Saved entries
┄┄┄┄┄┄┄┄┄┄
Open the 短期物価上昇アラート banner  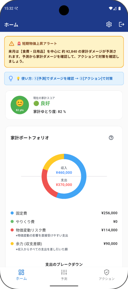point(64,52)
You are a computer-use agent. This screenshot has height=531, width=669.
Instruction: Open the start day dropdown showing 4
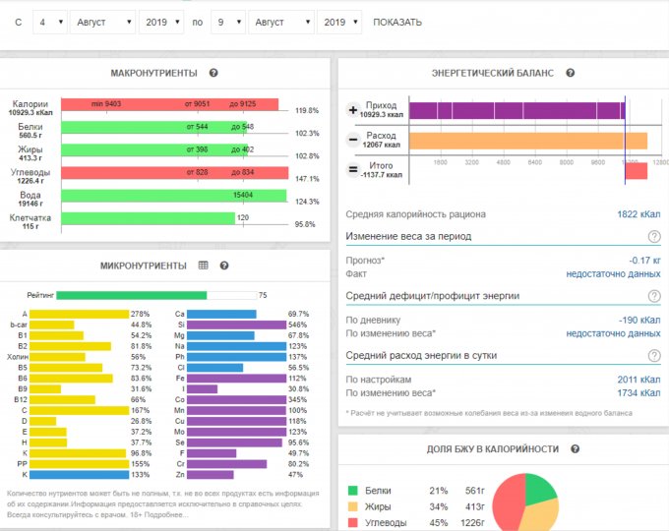point(48,22)
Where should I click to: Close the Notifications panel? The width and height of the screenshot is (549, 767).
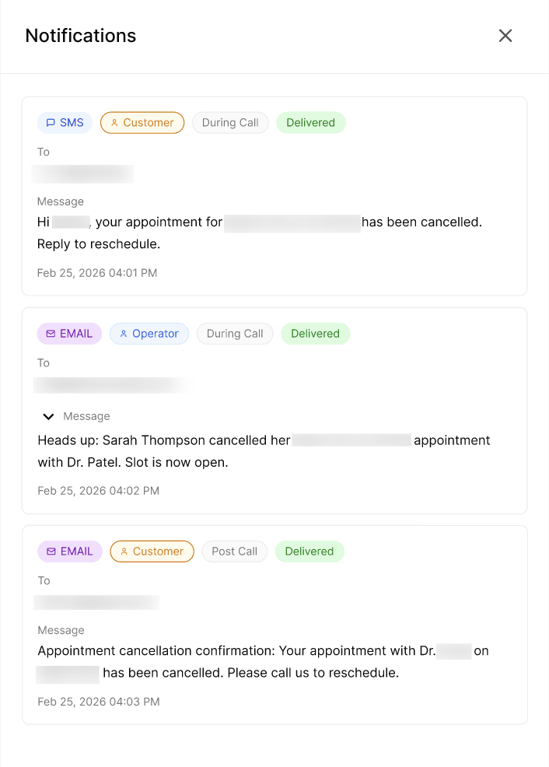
┄┄┄┄┄┄┄┄┄┄
> What you have to do
Each line of the entries where the string "screenshot" occurs should be shown.

> Final answer
You are a computer-use agent. This screenshot has height=531, width=669.
Where should I click to: Close the Notifications panel? The width and height of the screenshot is (549, 767).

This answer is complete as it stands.